◆ Texte de lecture
==*==

Si lors des dernières années des progrès ont été faits dans la prise en compte des besoins spécifiques des enfants de moins de trois ans, il reste de nombreuses marges de progression. Pour ce faire, il est impératif d’améliorer la « professionnalisation » des enseignants, des formateurs (encore trop peu nombreux) et des corps d’inspection.
Garantir l’accès à l’école maternelle dès deux ans
Si la scolarisation des deux‑trois ans est possible, l’article 113‑1 du code de l’éducation dispose qu’elle « est organisée en priorité dans un environnement social défavorisé, que ce soit dans les zones urbaines, rurales ou de montagne et dans les régions d’outre‑mer ».
L’exemple il y a quelques années de l’école maternelle de Luz‑Saint Sauveur dans les Hautes‑Pyrénées a illustré la nécessité de préciser dans la loi que la scolarisation dès deux ans est un droit, partout sur le territoire.
Un arrêté de l’inspecteur d’académie en date du 6 mai 2008, supprimant un emploi d’enseignant sur les trois que compte l’école maternelle, a fait l’objet d’un recours devant le tribunal administratif. La décision de la Cour administrative d’appel de Bordeaux du 9 février 2010 (N° 09BX01610) a annulé l’arrêté de l’inspecteur d’académie au motif que cette commune est classée en zone de revitalisation rurale (ZRR) et que son école est donc considérée comme un « environnement social défavorisé » au sens des articles L. 113‑1 et D. 113‑1 du code de l’éducation. Ainsi cette décision de suppression de poste ne saurait se justifier : « l’inspecteur d’académie a omis de prendre en compte dans le calcul prévisionnel des effectifs les enfants de moins de trois ans, alors que leur scolarité doit être assurée en priorité dans un tel environnement ». Le tribunal donne ainsi droit à la requête de la commune en annulation de l’arrêté du 6 mai 2008 de l’inspecteur académique pour excès de pouvoir. Le ministère de l’éducation nationale effectue un pourvoi en cassation auprès du Conseil d’État, au motif que si la scolarisation des moins de trois ans est prioritaire dans les zones défavorisées, elle ne serait en aucun cas une obligation pour le système éducatif et ne constituerait pas un droit pour les parents.

==*==

◆ Données présentées
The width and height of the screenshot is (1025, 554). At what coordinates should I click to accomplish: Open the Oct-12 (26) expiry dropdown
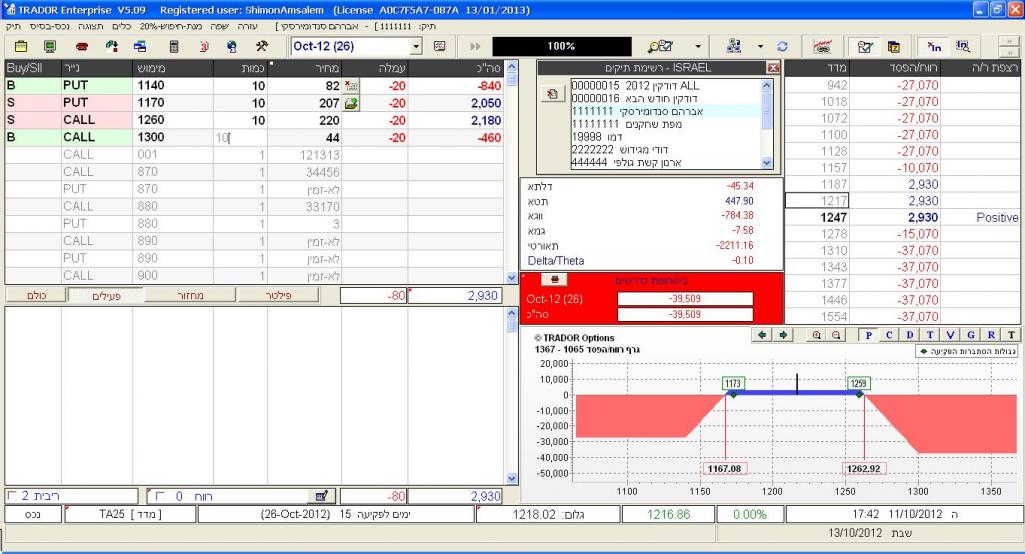pyautogui.click(x=417, y=47)
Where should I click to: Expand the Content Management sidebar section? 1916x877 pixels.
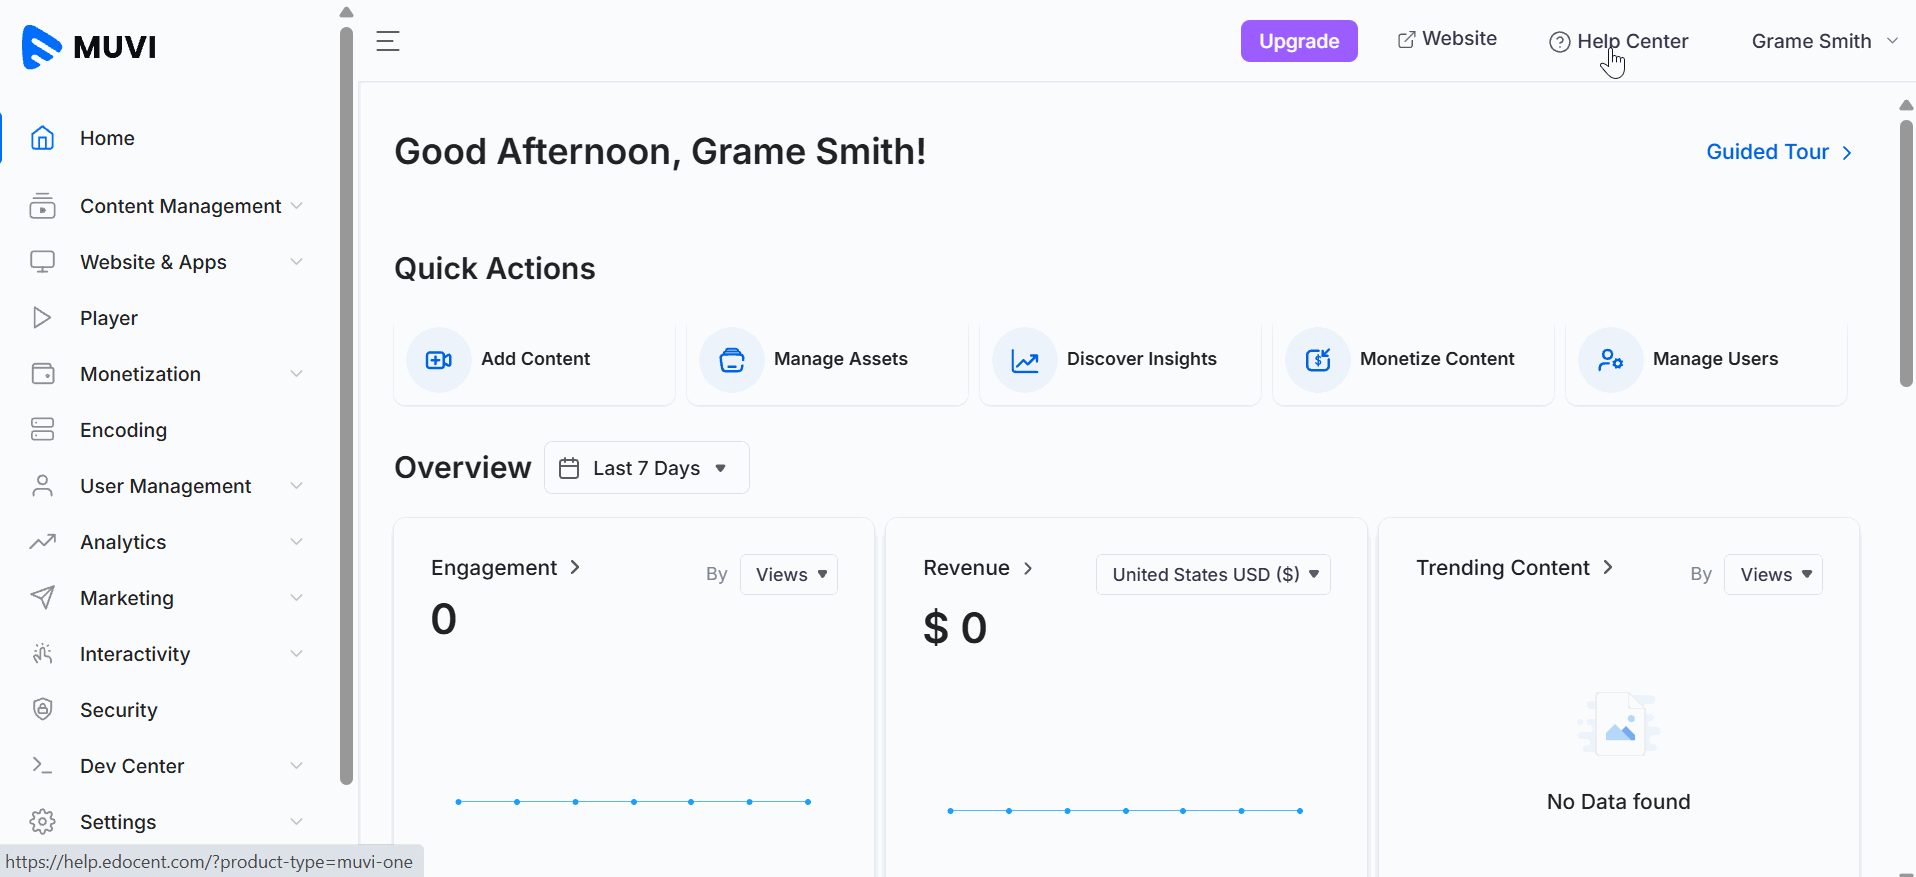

==*==

◆ Consigne
Poursuivez le texte sur la scolarisation dès deux ans en reprenant juste après sa dernière phrase.

◆ Résultat final
Cette affaire montre bien le besoin d’une législation claire dans ce domaine, afin que la maternelle soit un droit ouvert à toutes et tous, dès deux ans
Différents rapports ont démontré les avantages de la scolarisation dès deux ans et le rôle fondamental de l’école maternelle.
Le rapport conjoint IGEN ‑ IGAENR n° 2014‑043 de juin 2014 portant sur la scolarité des enfants de moins de trois ans a identifié les progrès qui devaient être réalisés dans l’accueil des plus jeunes enfants en maternelle.
Un autre rapport de l’IGEN, intitulé « scolarisation dans la petite section en maternelle » a été rendu à M. le ministre de l’éducation nationale en mai 2017.
Ce rapport préconise de porter au niveau académique des objectifs clairs (quantitatifs et qualitatifs) en matière de scolarisation des moins de trois ans, de réaliser un état des lieux de la scolarisation des deux‑quatre ans à l’échelle académique ou encore de développer, au sein des ESPE, des compétences sur l’école maternelle et les spécificités du public des deux‑quatre ans.
Les bénéfices de la scolarisation dès deux ans ont également été démontrés dans le rapport Développement du jeune enfant ‑ Modes d’accueil ‑ Formation des professionnels, de Sylviane Giampino, remis à Laurence Rossignol, ancienne ministre des familles, de l’enfance et des droits des femmes, en mai 2016. L’apprentissage des « compétences langagières », par les gestes ou la parole se fait dès deux ans, en particulier pendant la période charnière de deux à quatre ans.
Enfin, le rapport annexé à la loi de refondation de l’école de la République soulignait les avantages de la scolarisation précoce en ces termes « La scolarisation précoce d’un enfant de moins de trois ans est une chance pour lui et sa famille lorsqu’elle est organisée dans des conditions adaptées à ses besoins ». Néanmoins, la loi de 2013 reste insuffisante car ne concentre les efforts que sur certaines zones géographiques, alors qu’il est primordial selon nous de développer la scolarisation précoce sur tout le territoire.
Si l’école maternelle est progressivement de nouveau reconnue comme une véritable école et non une garderie où les enseignants « changent les couches » comme le disait avec un profond mépris un ancien ministre de l’éducation nationale, les différents rapports de l’IGEN montrent que beaucoup de progrès sont encore à accomplir pour former le personnel, enseignants et encadrants.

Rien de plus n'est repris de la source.